In the passage on message exchanges and idempotency, which exchange type ignores the routing key?

§ PROVIDED PASSAGE
——

Binding: The routing rule. Connects an exchange to a queue with a binding key pattern.

Three exchange types matter:

Fanout: Sends every message to ALL bound queues. Like a broadcast. The routing key is ignored. Use for: "every service needs to know about this event."

Direct: Sends messages only to queues where the binding key exactly matches the routing key. Use for: point-to-point delivery to a specific queue.

Topic: Sends messages to queues where the binding key pattern matches the routing key. Uses * (one word) and # (zero or more words). Use for: flexible routing like order.* matching order.placed, order.shipped, etc.

Publisher sends: exchange="events", routing_key="order.placed"

Topic exchange "events" checks bindings:
  queue="notifications" bound with "order.*"    → MATCH ✓
  queue="audit"         bound with "#"          → MATCH ✓
  queue="shipping"      bound with "order.shipped" → NO MATCH ✗

In practice, topic exchanges are the most useful for microservices because they allow services to subscribe to exactly the event patterns they care about.

Q7. What is idempotency and why is it critical for event consumers?

Why interviewers ask: A fundamental concept that separates developers who have dealt with real distributed systems from those who haven't.

Model answer:

Idempotency means processing the same event once or multiple times produces the same result. It is critical because in distributed systems, at-least-once delivery is the default — messages can and will be delivered more than once.

Three scenarios cause duplicates: (1) Consumer processes the message, then crashes before acknowledging it — the queue redelivers. (2) The acknowledgment is lost due to a network issue — the queue redelivers. (3) The publisher retries after a timeout, creating duplicate messages.

Without idempotency, a duplicate order.placed event could charge a customer twice or send two confirmation emails.

Implementation strategies, from simplest to strongest:

// Strategy 1: Event ID check with Redis (fast, simple)
if (await redis.exists(`processed:${eventId}`)) return; // Skip
await processEvent(event);
await redis.set(`processed:${eventId}`, '1', 'EX', 86400);

// Strategy 2: Database unique constraint (strongest)

——

§ DATA SECTION

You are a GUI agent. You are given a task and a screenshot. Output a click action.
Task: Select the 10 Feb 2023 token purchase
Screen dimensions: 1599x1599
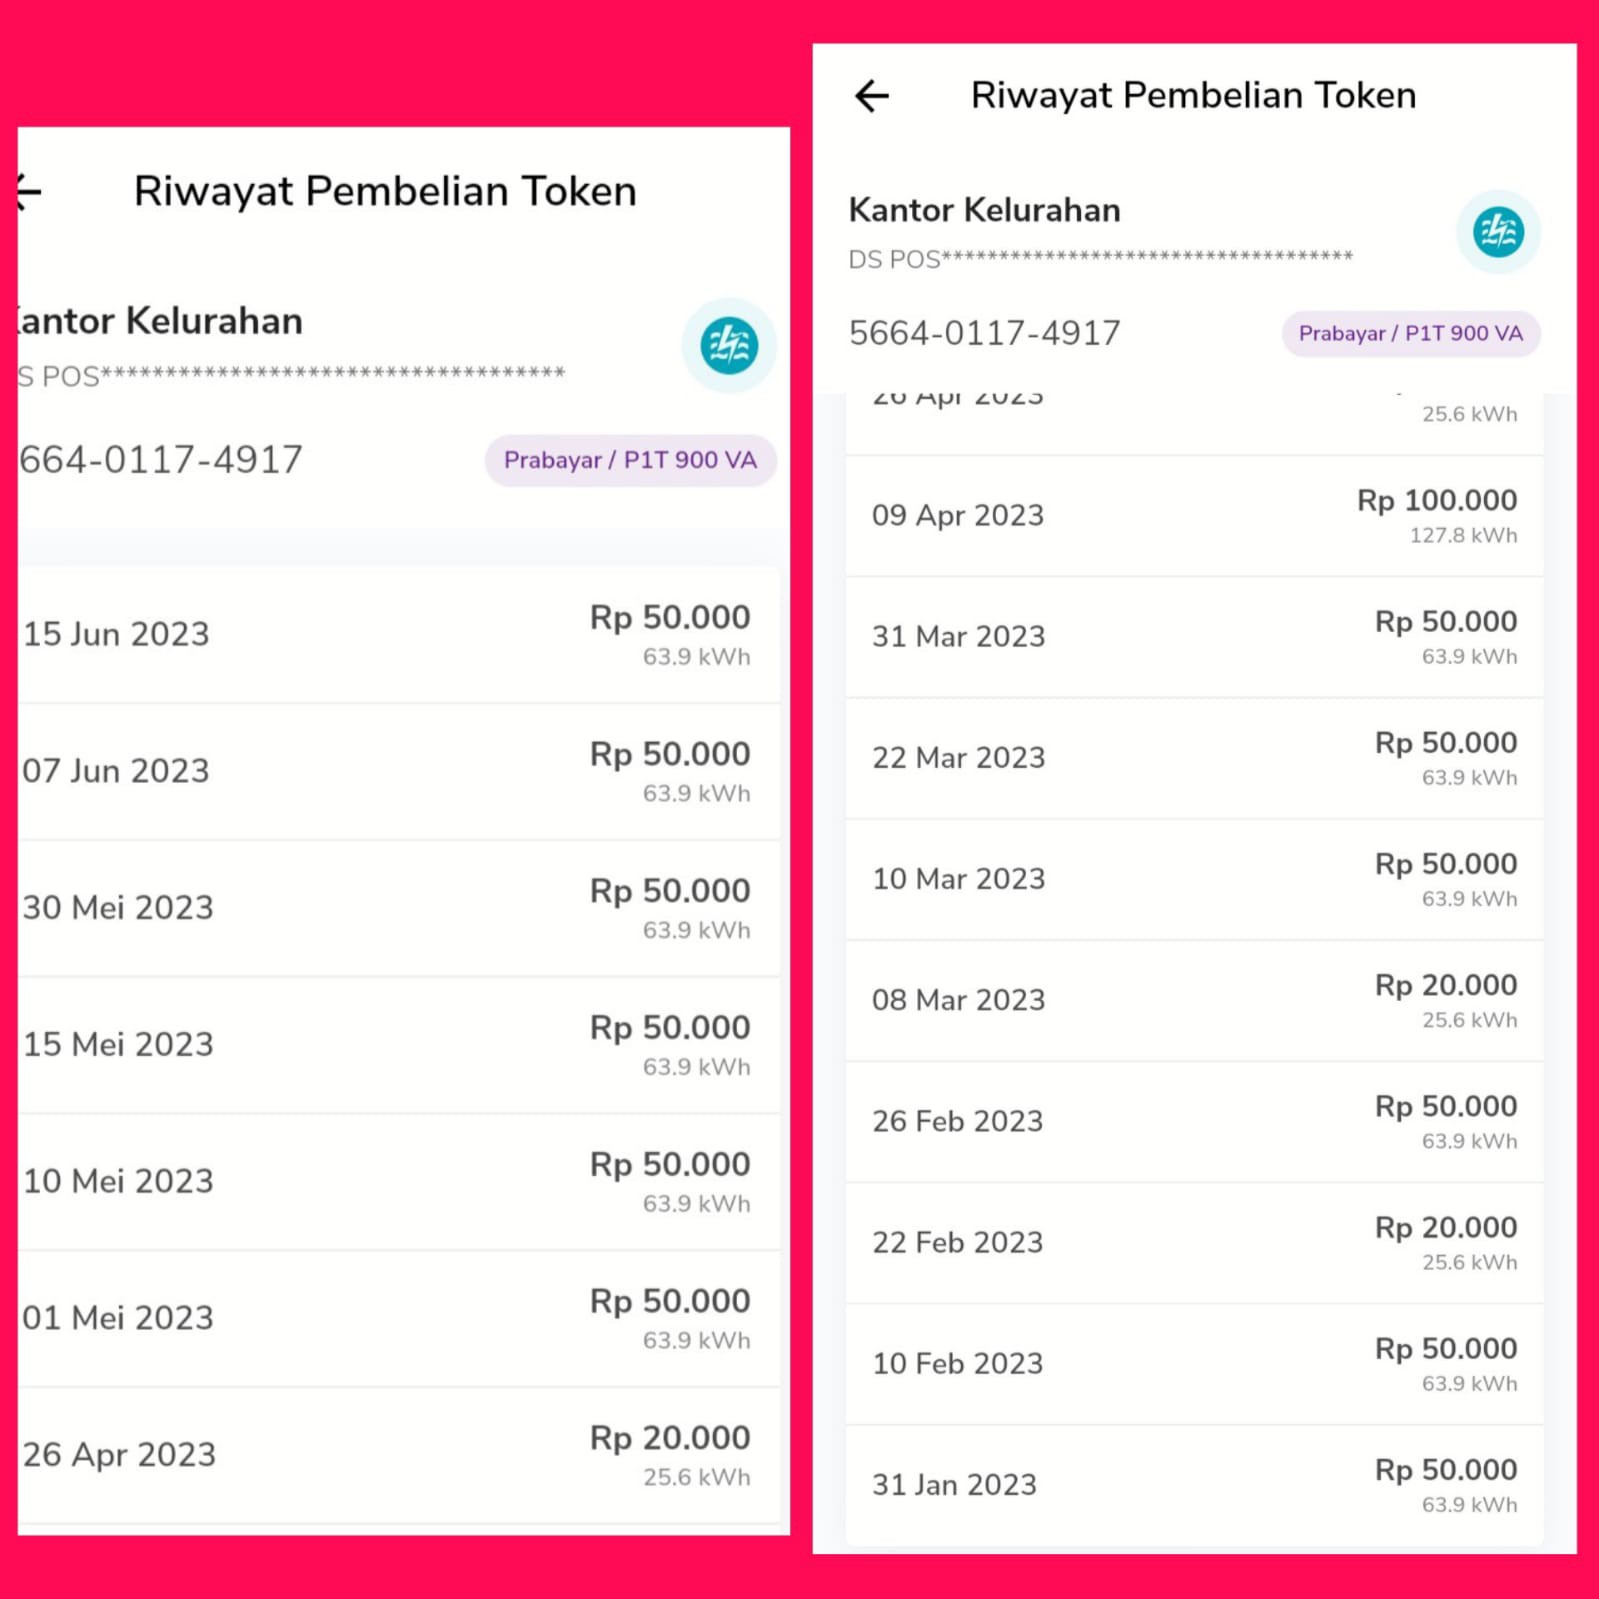click(x=1194, y=1364)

——

§ RESULT BELOW
The fanout exchange.